Пока Альбрехт с дамами, привлекая всю свою фантазию, пытался расшифровывать сюжеты к удовольствию хозяев, Лей занялся подсчетами. Вышедшая у него цифра его поразила и вызвала уважение к «работяге» Дали: в мастерской находились десятки законченных работ, и техника их исполнения была очень высокой. Он вспомнил про «Дождливое такси» и попросил показать ему это произведение. Встав перед картиной, Роберт проделал то же, что и перед «Ангелом очага» Макса Эрнста, то есть несколько раз закрывал глаза, чтобы освежать впечатление. Потом весело поглядел на Леонору. Гале этот взгляд не понравился настолько, что она на время вышла из роли. Она приблизилась к Лею и посмотрела ему в глаза своими похожими на тлеющие угли глазами.
— Это гениально, не правда ли?
— Да, жутко гениально, — согласился он. — Или гениально жутко. Как больше нравится.
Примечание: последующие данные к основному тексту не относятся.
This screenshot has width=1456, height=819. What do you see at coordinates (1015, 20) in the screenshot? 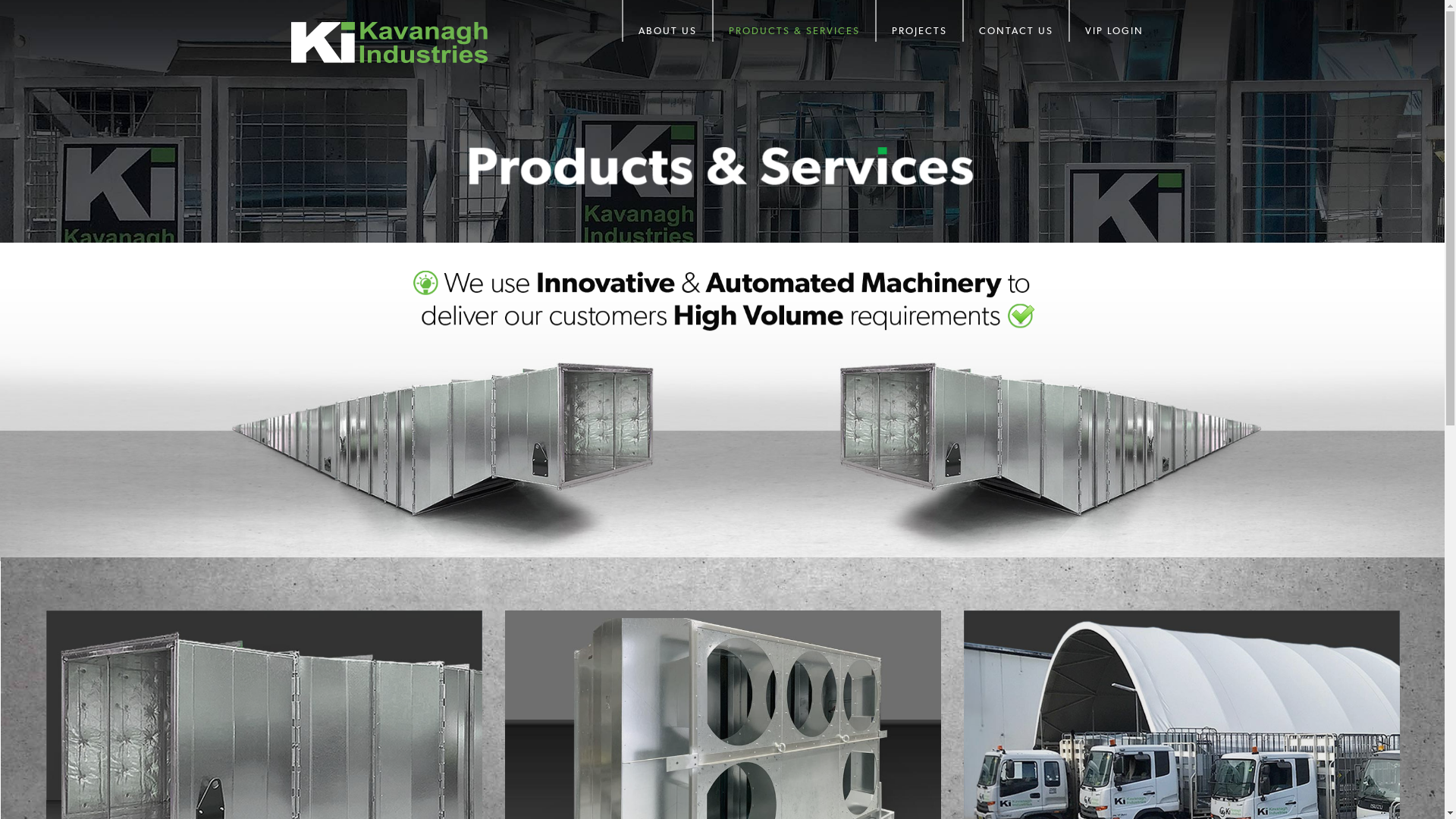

— Больше… второе. И все-таки?
— Почему бы и нет!
— Это все, что ты можешь сказать?
— Я могу произнести целую речь, если это кому-то доставит удовольствие.
— Мне.
Она его явно провоцировала. И явно рисковала. Неужели была так уверена… Но с другой стороны на него выжидающе смотрела Нора, которая словно нарочно привела его сюда для посрамления конкурента. Нет, Нора была тоньше, умней, она желала лишь искренности.
— Ничего подобного еще не писали и не напишут, — произнес Лей тоном высокого комплимента.
Прислушивавшийся Дали остался доволен, и Гала спокойно вернулась в свою роль. Но и Нора Каррингтон оценила «комплимент», насмешливо закусив губки.
За кофе Гала сдержанно спросила о «леди Виндзор». Ее интересовали детали: смеется ли, глядит ли в глаза, любимая цветовая гамма и т. д.
— Вот женщина, с которой я желала бы познакомиться, — сказала она, что, видимо, означало: «Вот женщина, достойная моего общества».
— А я в восторге от мадам Рифеншталь, — заявил Дали. — В ее фильмах мощь и высшее качество традиций. Она — воплощение вашей великой страны.
— Извольте, я вас познакомлю, — с готовностью предложил Лей. — И с Лени, и с Германией.
У Дали сверкнули глаза. Супруги быстро переглянулись: уникальный случай, которому были свидетели: Гала сказала «нет» своему «шалунишке».
Расставались все довольные друг другом: Дали — произведенным на немцев впечатлением; Гала — тем, как укротила Роберта; Хаусхофер — удовлетворенным любопытством; Нора — ответом на свой вопрос, кто воздействует сильнее. Только Инга оставалась «вещью в себе» даже для переставшего узнавать ее Альбрехта. Лей же с трудом собрался с мыслями, чтобы ответить на второй вопрос Леоноры: кого ожидала бы бóльшая слава в Америке — ее Эрнста или Дали?
— Понимаю, что — Сальвадора, но не понимаю — почему! — сказала она.
— Во-первых, потому, что у Макса трагизм подлинный, настоящая боль, а этим скорее отталкивают, — отвечал Роберт. — Во-вторых, что ты хочешь от нации, слепленной из европейского мусора? Америка вышла из кризиса, жиреет и скоро начнет скучать, а тут как раз такси с бараньими котлетками подоспеет. В-третьих, у него жена — коммерсантка, а ты сама живешь на острие, детка, что до добра не доведет.